╭─ Task inputs
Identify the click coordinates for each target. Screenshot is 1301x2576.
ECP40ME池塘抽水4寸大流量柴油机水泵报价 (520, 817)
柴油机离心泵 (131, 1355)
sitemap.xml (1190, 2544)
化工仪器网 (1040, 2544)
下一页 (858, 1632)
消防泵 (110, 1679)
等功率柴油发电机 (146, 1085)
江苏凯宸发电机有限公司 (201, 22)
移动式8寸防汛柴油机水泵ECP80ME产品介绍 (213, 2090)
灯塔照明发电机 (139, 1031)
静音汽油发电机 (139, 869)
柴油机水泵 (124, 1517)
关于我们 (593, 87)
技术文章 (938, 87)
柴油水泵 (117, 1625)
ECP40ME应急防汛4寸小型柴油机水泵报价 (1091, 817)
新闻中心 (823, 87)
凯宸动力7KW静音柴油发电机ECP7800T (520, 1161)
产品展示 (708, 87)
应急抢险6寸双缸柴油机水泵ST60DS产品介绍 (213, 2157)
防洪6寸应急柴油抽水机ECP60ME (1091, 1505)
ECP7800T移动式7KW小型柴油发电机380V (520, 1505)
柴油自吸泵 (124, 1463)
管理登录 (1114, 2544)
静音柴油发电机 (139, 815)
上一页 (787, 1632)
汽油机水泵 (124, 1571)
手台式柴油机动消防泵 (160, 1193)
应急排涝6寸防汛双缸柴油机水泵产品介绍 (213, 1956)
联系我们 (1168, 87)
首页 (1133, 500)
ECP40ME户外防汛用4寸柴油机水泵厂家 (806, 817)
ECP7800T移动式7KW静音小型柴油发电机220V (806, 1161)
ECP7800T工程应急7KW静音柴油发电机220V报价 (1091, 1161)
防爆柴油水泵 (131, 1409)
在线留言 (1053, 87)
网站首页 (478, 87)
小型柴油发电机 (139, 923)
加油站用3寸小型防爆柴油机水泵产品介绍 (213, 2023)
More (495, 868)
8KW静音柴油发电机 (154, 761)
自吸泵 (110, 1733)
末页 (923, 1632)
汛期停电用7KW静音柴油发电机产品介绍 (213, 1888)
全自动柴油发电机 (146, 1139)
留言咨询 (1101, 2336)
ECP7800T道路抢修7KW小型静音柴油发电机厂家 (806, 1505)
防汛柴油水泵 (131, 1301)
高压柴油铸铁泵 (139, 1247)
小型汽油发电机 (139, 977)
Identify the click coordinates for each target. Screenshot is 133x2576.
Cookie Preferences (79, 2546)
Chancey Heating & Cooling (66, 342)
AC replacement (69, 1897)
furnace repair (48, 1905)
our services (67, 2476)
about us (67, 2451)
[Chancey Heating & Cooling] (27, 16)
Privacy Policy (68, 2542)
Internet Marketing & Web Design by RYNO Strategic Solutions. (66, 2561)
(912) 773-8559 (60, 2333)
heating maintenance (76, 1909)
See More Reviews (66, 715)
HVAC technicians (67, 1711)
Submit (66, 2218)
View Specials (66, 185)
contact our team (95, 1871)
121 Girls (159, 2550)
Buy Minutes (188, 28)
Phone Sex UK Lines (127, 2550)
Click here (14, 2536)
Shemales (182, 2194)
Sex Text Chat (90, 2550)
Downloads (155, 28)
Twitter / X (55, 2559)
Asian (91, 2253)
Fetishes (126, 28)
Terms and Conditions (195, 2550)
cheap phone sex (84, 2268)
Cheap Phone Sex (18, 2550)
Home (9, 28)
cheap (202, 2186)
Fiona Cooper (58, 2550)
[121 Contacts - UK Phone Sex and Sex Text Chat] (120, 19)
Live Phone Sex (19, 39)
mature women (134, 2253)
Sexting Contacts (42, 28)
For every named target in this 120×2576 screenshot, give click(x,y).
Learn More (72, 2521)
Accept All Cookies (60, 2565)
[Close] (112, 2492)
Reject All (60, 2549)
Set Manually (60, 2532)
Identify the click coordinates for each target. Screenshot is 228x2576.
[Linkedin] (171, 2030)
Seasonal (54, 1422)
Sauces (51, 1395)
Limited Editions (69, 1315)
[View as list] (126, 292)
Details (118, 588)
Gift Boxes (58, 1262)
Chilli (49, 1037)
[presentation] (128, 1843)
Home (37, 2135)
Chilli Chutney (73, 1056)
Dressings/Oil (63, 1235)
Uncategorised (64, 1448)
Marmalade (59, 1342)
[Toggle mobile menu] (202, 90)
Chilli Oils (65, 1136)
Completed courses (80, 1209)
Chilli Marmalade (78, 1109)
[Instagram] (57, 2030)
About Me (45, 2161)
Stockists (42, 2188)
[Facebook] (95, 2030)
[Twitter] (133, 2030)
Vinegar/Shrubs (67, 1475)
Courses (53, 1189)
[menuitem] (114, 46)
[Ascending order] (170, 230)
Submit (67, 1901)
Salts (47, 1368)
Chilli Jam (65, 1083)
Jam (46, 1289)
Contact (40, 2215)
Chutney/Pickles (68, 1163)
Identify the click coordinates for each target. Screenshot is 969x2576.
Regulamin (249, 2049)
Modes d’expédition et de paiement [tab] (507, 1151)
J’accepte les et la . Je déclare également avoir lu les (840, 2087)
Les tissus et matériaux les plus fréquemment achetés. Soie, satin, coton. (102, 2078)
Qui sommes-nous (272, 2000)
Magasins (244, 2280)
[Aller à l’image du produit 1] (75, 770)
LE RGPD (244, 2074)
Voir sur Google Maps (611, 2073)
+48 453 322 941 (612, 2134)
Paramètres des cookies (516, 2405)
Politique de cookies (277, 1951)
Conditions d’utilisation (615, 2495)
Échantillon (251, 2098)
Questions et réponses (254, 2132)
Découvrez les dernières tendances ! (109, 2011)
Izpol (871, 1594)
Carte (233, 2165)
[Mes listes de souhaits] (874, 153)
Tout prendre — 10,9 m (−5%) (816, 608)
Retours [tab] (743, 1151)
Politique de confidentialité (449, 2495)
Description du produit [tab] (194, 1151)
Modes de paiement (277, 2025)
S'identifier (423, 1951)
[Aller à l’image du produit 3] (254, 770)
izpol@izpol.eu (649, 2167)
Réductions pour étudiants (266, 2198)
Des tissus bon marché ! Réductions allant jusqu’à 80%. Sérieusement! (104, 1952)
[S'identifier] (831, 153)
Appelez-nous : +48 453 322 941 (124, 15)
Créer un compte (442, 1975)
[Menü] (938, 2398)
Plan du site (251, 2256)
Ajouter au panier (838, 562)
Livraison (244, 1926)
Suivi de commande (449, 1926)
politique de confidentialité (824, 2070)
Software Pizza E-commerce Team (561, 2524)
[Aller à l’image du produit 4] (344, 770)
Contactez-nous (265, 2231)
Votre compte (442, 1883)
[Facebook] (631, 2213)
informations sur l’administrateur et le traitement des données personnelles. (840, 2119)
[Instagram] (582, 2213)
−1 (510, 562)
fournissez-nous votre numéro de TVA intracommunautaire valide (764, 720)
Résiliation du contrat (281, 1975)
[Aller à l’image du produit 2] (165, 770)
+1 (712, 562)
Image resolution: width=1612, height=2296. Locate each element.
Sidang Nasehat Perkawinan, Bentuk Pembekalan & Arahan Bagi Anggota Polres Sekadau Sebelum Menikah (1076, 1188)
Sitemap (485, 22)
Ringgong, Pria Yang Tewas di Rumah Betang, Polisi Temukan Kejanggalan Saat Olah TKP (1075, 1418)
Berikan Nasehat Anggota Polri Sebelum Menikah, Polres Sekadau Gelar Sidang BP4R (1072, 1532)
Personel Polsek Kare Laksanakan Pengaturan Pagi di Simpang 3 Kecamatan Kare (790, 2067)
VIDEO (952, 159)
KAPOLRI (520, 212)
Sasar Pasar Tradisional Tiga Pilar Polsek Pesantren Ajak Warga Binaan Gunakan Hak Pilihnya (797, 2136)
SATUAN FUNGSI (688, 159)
╰─
- Exercise prompt
In the listing above, locate the line containing "Home (37, 2135)" and the line containing "Réductions pour étudiants (266, 2198)". Extract those two lines and every line between them, exactly as written, and only those.

- Expected answer
Home (37, 2135)
Chilli Chutney (73, 1056)
Dressings/Oil (63, 1235)
Uncategorised (64, 1448)
Marmalade (59, 1342)
[Toggle mobile menu] (202, 90)
Chilli Oils (65, 1136)
Completed courses (80, 1209)
Chilli Marmalade (78, 1109)
[Instagram] (57, 2030)
About Me (45, 2161)
Stockists (42, 2188)
[Facebook] (95, 2030)
[Twitter] (133, 2030)
Vinegar/Shrubs (67, 1475)
Courses (53, 1189)
[menuitem] (114, 46)
[Ascending order] (170, 230)
Submit (67, 1901)
Salts (47, 1368)
Chilli Jam (65, 1083)
Jam (46, 1289)
Contact (40, 2215)
Chutney/Pickles (68, 1163)
Identify the click coordinates for each target. Screenshot is 969x2576.
Regulamin (249, 2049)
Modes d’expédition et de paiement [tab] (507, 1151)
J’accepte les et la . Je déclare également avoir lu les (840, 2087)
Les tissus et matériaux les plus fréquemment achetés. Soie, satin, coton. (102, 2078)
Qui sommes-nous (272, 2000)
Magasins (244, 2280)
[Aller à l’image du produit 1] (75, 770)
LE RGPD (244, 2074)
Voir sur Google Maps (611, 2073)
+48 453 322 941 (612, 2134)
Paramètres des cookies (516, 2405)
Politique de cookies (277, 1951)
Conditions d’utilisation (615, 2495)
Échantillon (251, 2098)
Questions et réponses (254, 2132)
Découvrez les dernières tendances ! (109, 2011)
Izpol (871, 1594)
Carte (233, 2165)
[Mes listes de souhaits] (874, 153)
Tout prendre — 10,9 m (−5%) (816, 608)
Retours [tab] (743, 1151)
Politique de confidentialité (449, 2495)
Description du produit [tab] (194, 1151)
Modes de paiement (277, 2025)
S'identifier (423, 1951)
[Aller à l’image du produit 3] (254, 770)
izpol@izpol.eu (649, 2167)
Réductions pour étudiants (266, 2198)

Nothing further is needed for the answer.